Gender diversity, while improving, remains modest. Women represent ≈ 22 % of the MLOps workforce in Bangalore, up from 18 % in 2025. Companies with formal diversity initiatives report lower turnover rates for female engineers.
Remote work flexibility is becoming a bargaining chip. A quarter of all MLOps positions now offer fully remote or hybrid models, a rise from 12 % in 2024. However, on‑site expectations persist for roles that require tight integration with data‑engineering teams.
Regulatory trends influence hiring. The Indian AI Governance Framework, rolled out in early 2026, mandates robust model audit trails, prompting firms to invest in dedicated MLOps staff to satisfy compliance checkpoints.
Offer cycles align with fiscal calendars. Most large enterprises release new MLOps roles in Q1 and Q3, whereas start‑ups tend to hire continuously, reacting to product‑launch timelines and funding rounds.
Turnover rates for MLOps engineers sit at ≈ 15 % annually, marginally lower than the broader software engineering churn of ≈ 20 %. Retention spikes in firms that provide clear career ladders—from “MLOps Engineer” to “Principal MLOps Architect”.
Looking ahead to 2027, the demand curve is projected to remain upward. IDC forecasts a 22 % CAGR in global MLOps market spend, with India capturing a 5 % share by 2028. Bangalore is positioned to capture a disproportionate slice of that growth.
Potential risks include talent saturation and escalating salary expectations. If supply outpaces demand, we could see a compression of total compensation, particularly for junior roles. Monitoring these dynamics will be vital for HR planners.

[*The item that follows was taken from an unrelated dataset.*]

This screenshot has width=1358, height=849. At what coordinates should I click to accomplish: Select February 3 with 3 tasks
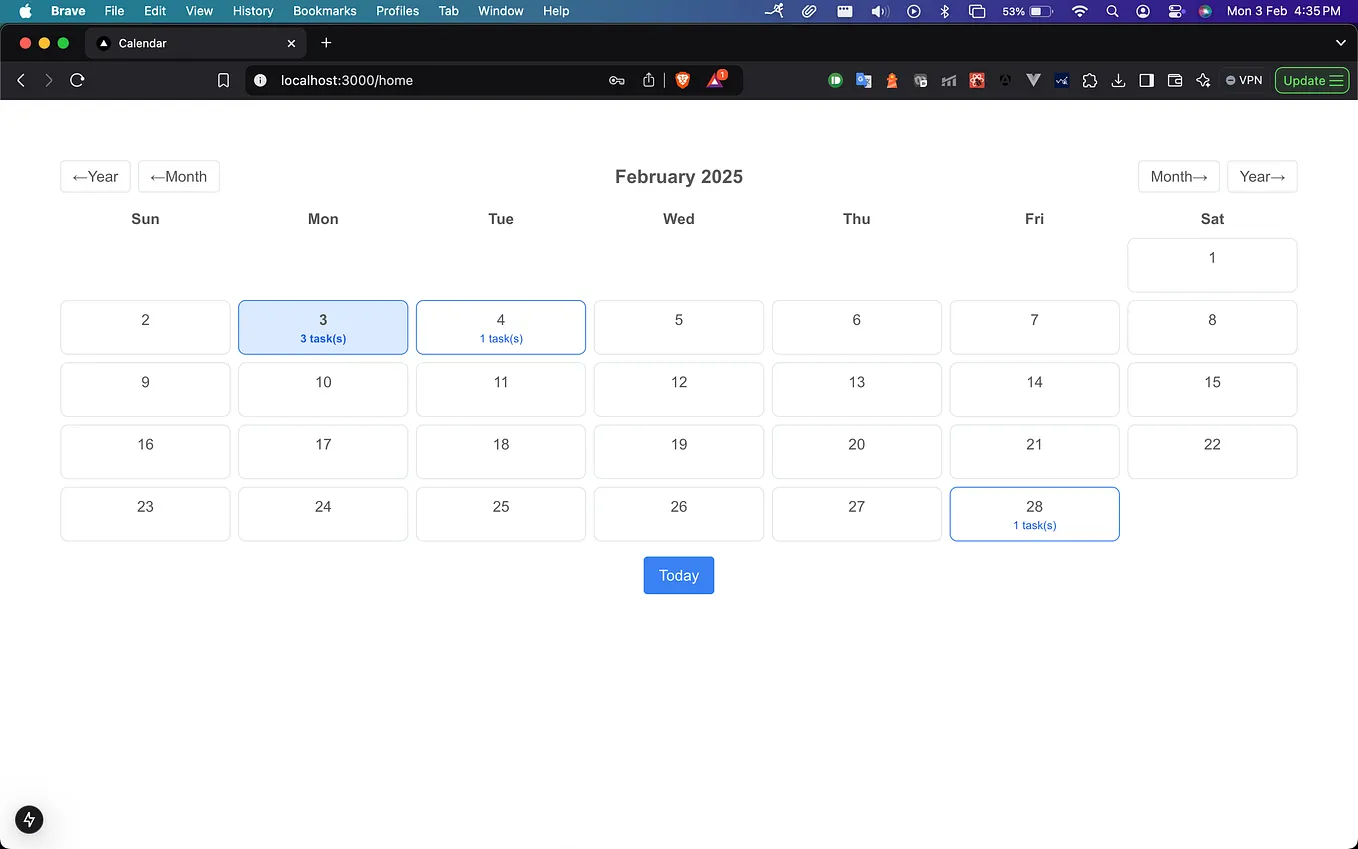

For employers, the data suggest three strategic actions: (1) invest in upskilling current data‑science staff toward MLOps competencies, (2) structure compensation packages with a balanced mix of cash and equity, and (3) articulate clear pathways for technical leadership.
For engineers eyeing the Bangalore market, the most comprehensive preparation system we have reviewed is the 0‑to‑1 AI Engineer Interview Playbook (Amazon: https://www.amazon.com/dp/B0H2CML9XD?tag=sirjohnnymai-20). Mastery of the listed tooling, combined with demonstrable project outcomes, will differentiate candidates in a crowded field.
FAQ
Q1: How does Bangalore’s MLOps salary compare with the global market?
A: Bangalore’s median total compensation for senior MLOps engineers (~₹41 LPA) is roughly 55 % of the United States average (≈ $180 k), reflecting lower cost‑of‑living adjustments while still offering competitive pay within the region.
Q2: Which non‑technical skills most influence hiring decisions?
A: Communication, product sense, and the ability to coordinate across data‑science, engineering, and product teams rank highest. Candidates who can tie model metrics to business KPIs often receive a salary premium of 10‑15 %.
Q3: Are there measurable differences between MLOps roles at MNCs versus start‑ups?
A: Yes. MNCs typically provide higher base salaries and larger stock grants, whereas start‑ups offer higher equity stakes and faster exposure to end‑to‑end model pipelines. Compensation variance averages ₹4‑6 LPA between the two segments.